Whilst St Columcille left Ireland after the Battle of Cul Dreimhne, (at the foot of Ben Bulbin in Co Sligo) exiling himself to Iona in penance to atone for the loss of life over his dispute with St Finian over a book of Psalms which he had copied without the permission of its owner, St Barrfionn remained in Ireland but may have travelled southwards to Cork where controversially it is believed that he is in fact the same person as St Finbarr!
Cill barrainn church would have been a wooden structure originally but was replaced by a stone building in the 14th Century by the Uí Cléirighs, whom in addition to being the Ollamhs to the ruling Uí Domhnaills, were Erenachts to the Cistercian Abbey lands of the parish of Kilbarron. In addition to this they provided the clergy to the parish church of Cill Barrainn and members of the Uí Cléirigh clan served as rectors of the parish almost continuously up until the demise of the Uí Domhnaills in the early 17th Century and when the Abbey was dissolved circa 1605.The last O’Clery Catholic Rector of the parish was one James O’Clery in 1688.
The church then became the Established parish church until the first St Anne’s church was built on Mullinashee hill at the edge of the newly created Borough town of Ballyshannon in the 1620s, whence after the old church gradually fell into ruin.
The area surrounding the Church ruins were used up until recent times as a burial place for unbaptised babies. In 2015 a memorial stone was unveiled to commemorate this fact.
Racoo Monument was built in 1957 to mark the site of the ancient church and monastic settlement called Rathcunga where St Assicus or Naomh Tassac is buried. In the Triparte of St Patrick, written by Tirecháin, who wrote this some hundred years after the death of St Patrick, it is written that:
Bishop St. Assic was Patrick’s coppersmith and made altars, tables, and square bookcases. Besides, he made our saint’s patens in honour of Bishop Patrick, and of them I have seen three square patens, that is, a paten in the Church of Patrick in Armagh, and another in the Church of Elphin, and a third in the great-church of Donough-patrick (at Carns near Tulsk in Co Roscommon).
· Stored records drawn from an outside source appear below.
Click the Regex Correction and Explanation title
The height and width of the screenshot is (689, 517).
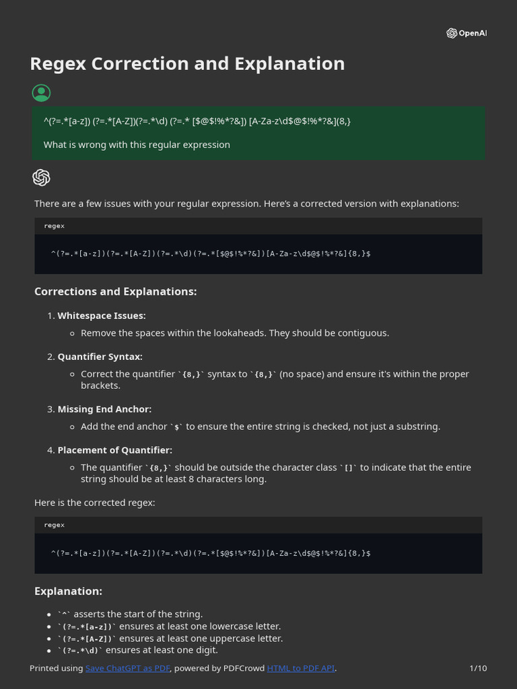click(187, 64)
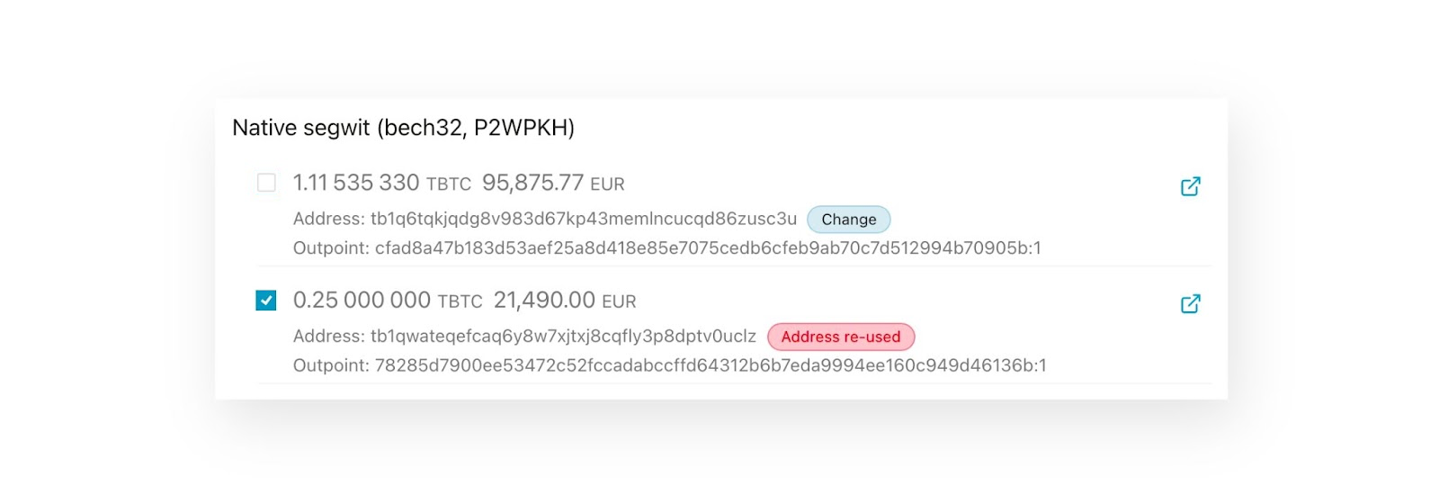
Task: Click the outpoint hash starting with cfad8a47b183
Action: pyautogui.click(x=708, y=248)
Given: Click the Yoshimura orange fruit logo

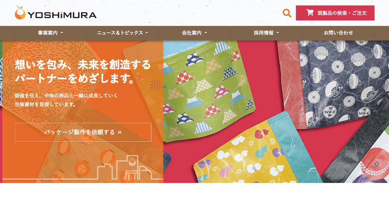Looking at the screenshot, I should point(20,13).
Now at sometime afterwards he was party to a lie and as penance he removed himself from the relative comfort of Elphin he made his way to west Tír Connaill to the land around Slieve League and to the island of Rathlin O’Birne remaining there for seven years. The monks of the monastery at Elphin decided to find St Assicus with the hope of persuading him to return to Elphin. When they found him on Rathlin O’Birne they had great difficulty trying to get him to give up his solitary life. Eventually he agreed to return but took ill on the journey back and was buried at the monastery of Rath Cunga. His death is believed to have happened in 490AD.
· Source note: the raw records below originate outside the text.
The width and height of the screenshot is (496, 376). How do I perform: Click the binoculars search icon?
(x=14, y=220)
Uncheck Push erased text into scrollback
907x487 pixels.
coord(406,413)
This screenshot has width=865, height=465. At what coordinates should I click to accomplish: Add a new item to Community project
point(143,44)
View from the hill looking towards Ballintra
Rath Cunga, now better known as Racoo Hill is situated on a steep hill in the townland of Ballymacgroarty. As the name suggests it was originally a Rath in a rectangular form probably due to the shape of the drumlin (Ulster Journal of Archaeology Volume 43 1980) the site was obviously chosen for its commanding wide vista of the surrounding area. North of the Rath river was held by a obscure group called the Lathrú the area called Mag Latrain.
The southernmost part of Tír Áeda was known as “Mag Sereth” in ancient times and part of the territory of the Cinéal Cairpe up as far a Rath Cunga. In (C)638 Domnall Mac Aedo, King of the Cinéal Conaill seized the nearby fortress of Árd Fothruid (Glasbolie) from the Cinéal Cairpe thus extending the territory of the Cinéal Connaill southwards to the River Erne. The area south of the Rath River became the territory of the Uí Maoil Doraidh (O’Muldory) and they and the Uí Cannanns (O’Cannon) whose territory extended north of the Rath River alternated the right of being king although not always amicably.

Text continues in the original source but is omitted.